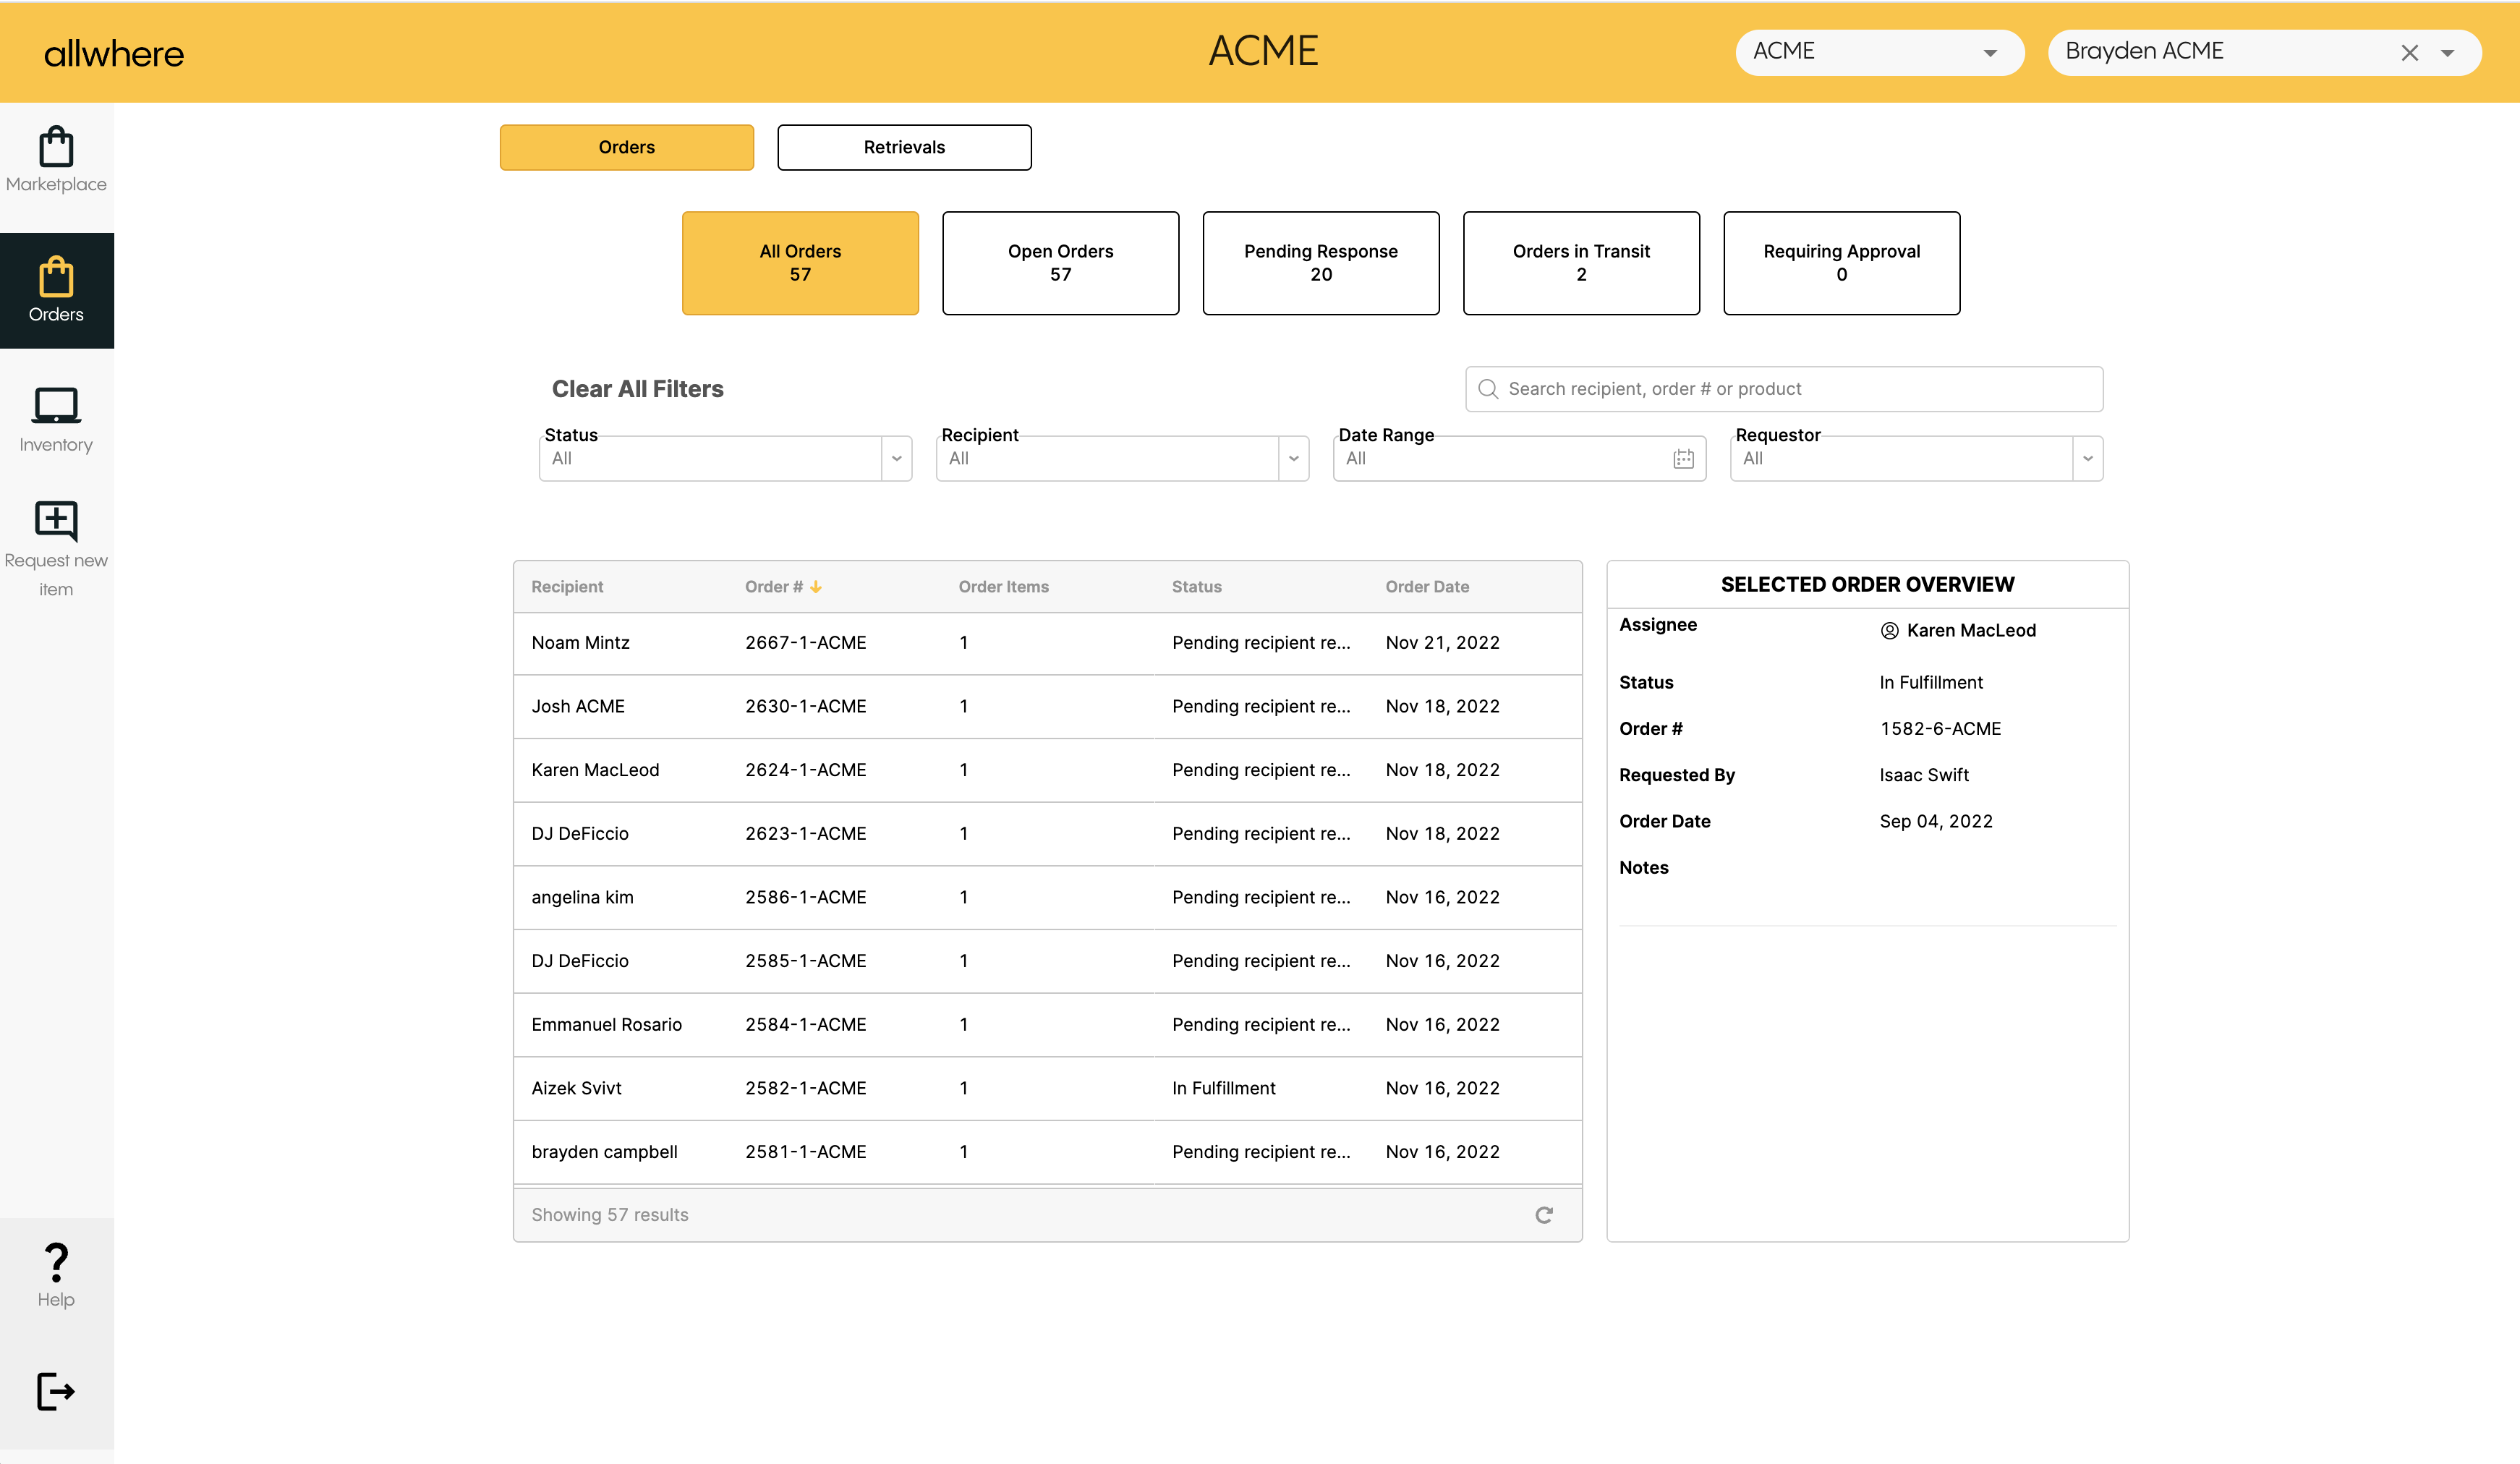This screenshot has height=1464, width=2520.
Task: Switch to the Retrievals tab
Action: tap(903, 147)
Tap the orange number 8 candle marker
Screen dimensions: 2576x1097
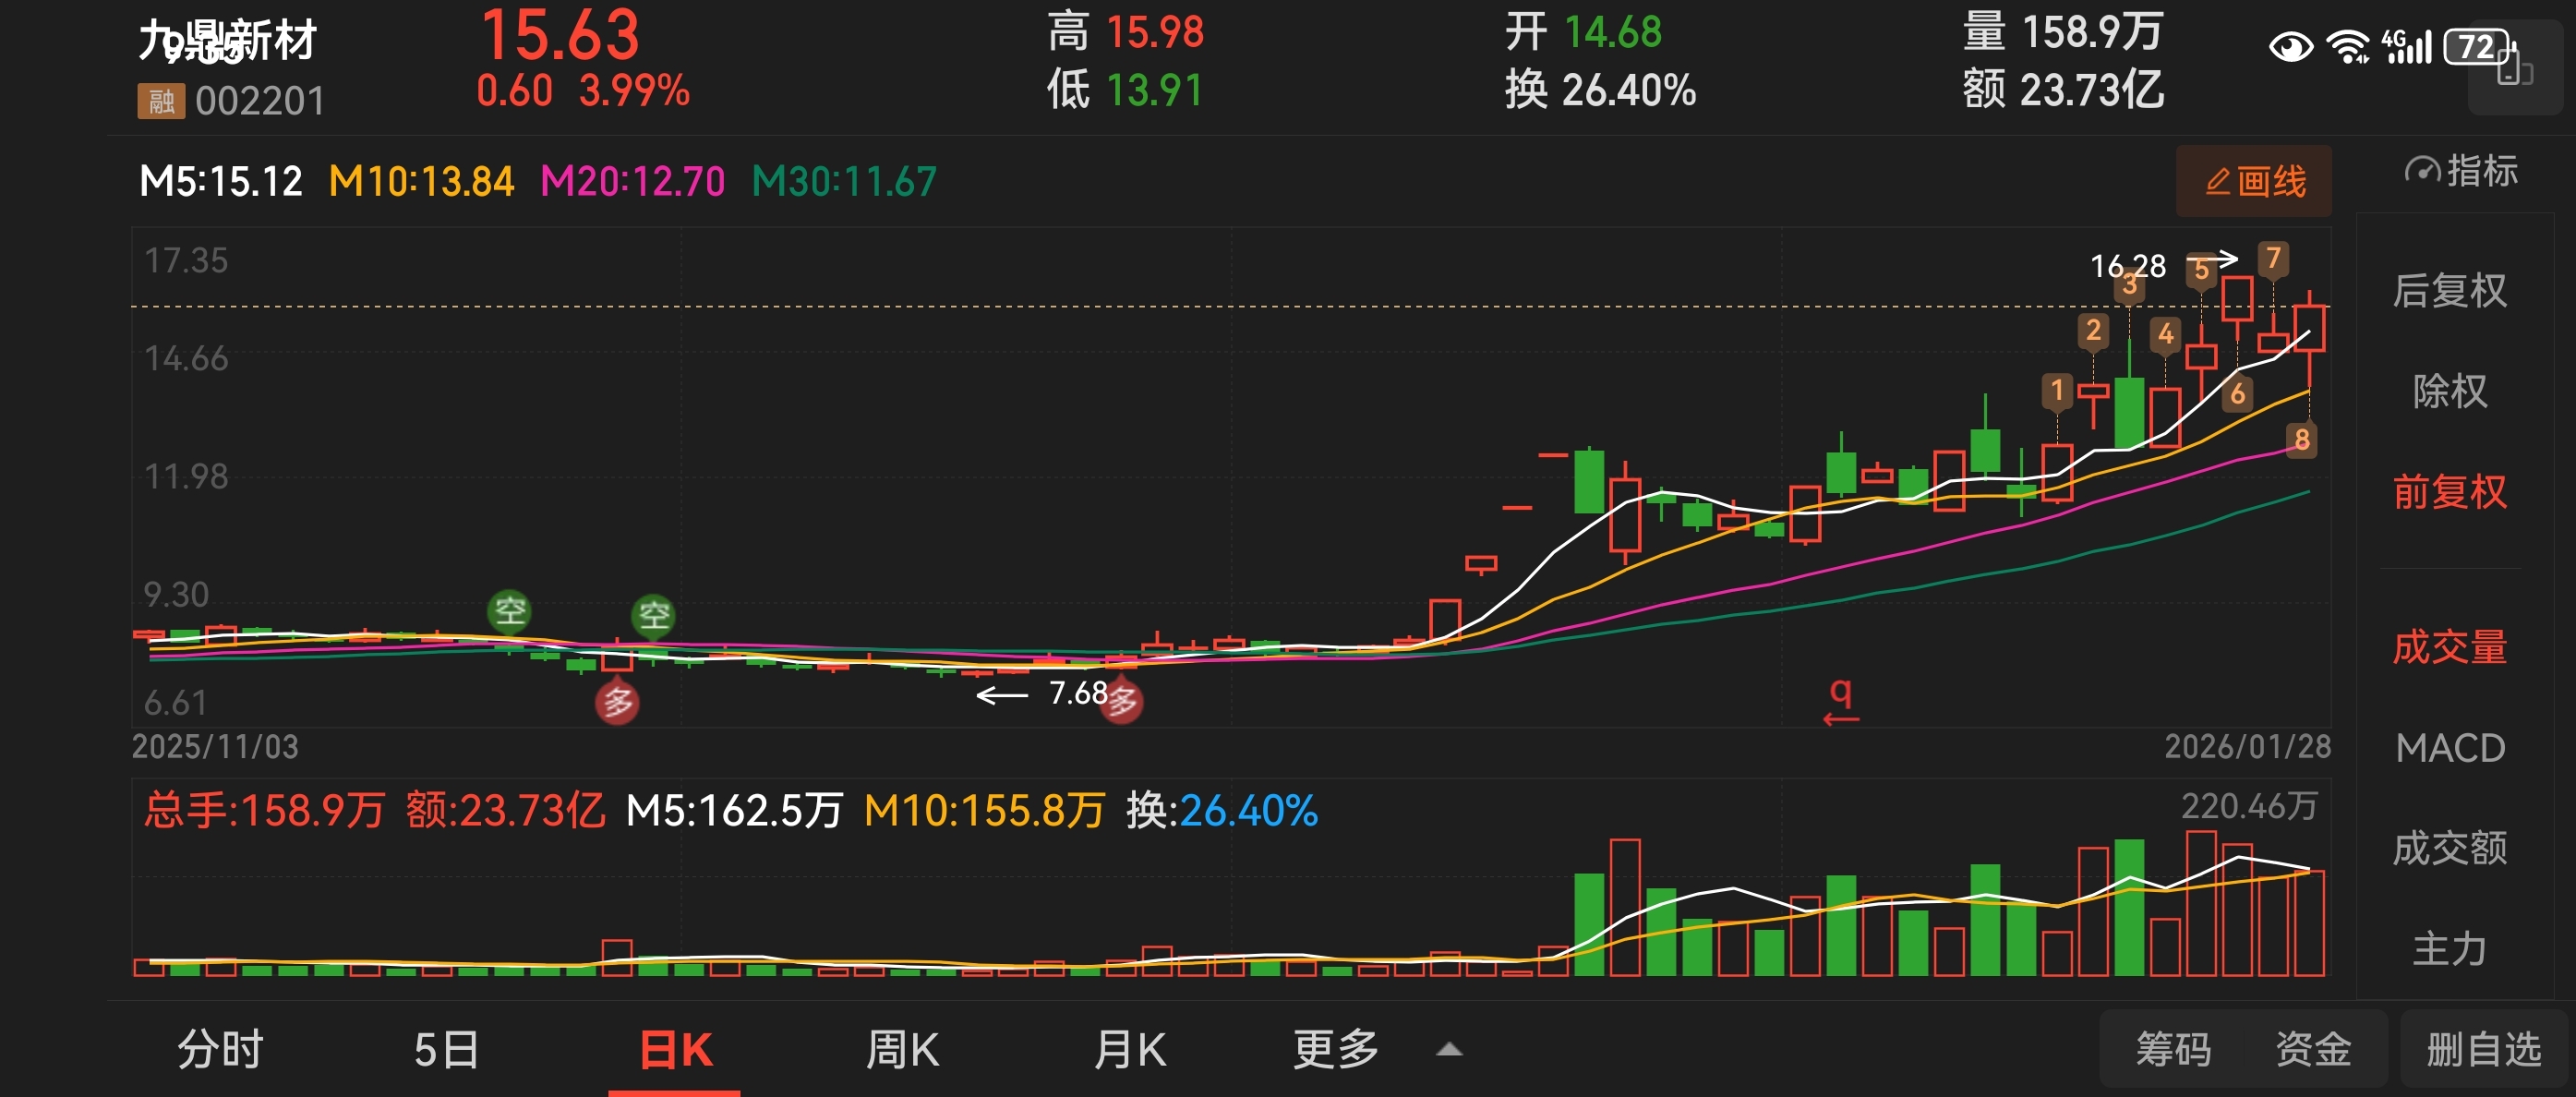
::::
* **What is expected**
The answer must consist solely of the lines from the line containing "Tap the orange number 8 candle marker" to the end of the data, reproduced exactly, with every picture left out.

* **Final answer**
Tap the orange number 8 candle marker
Screen dimensions: 2576x1097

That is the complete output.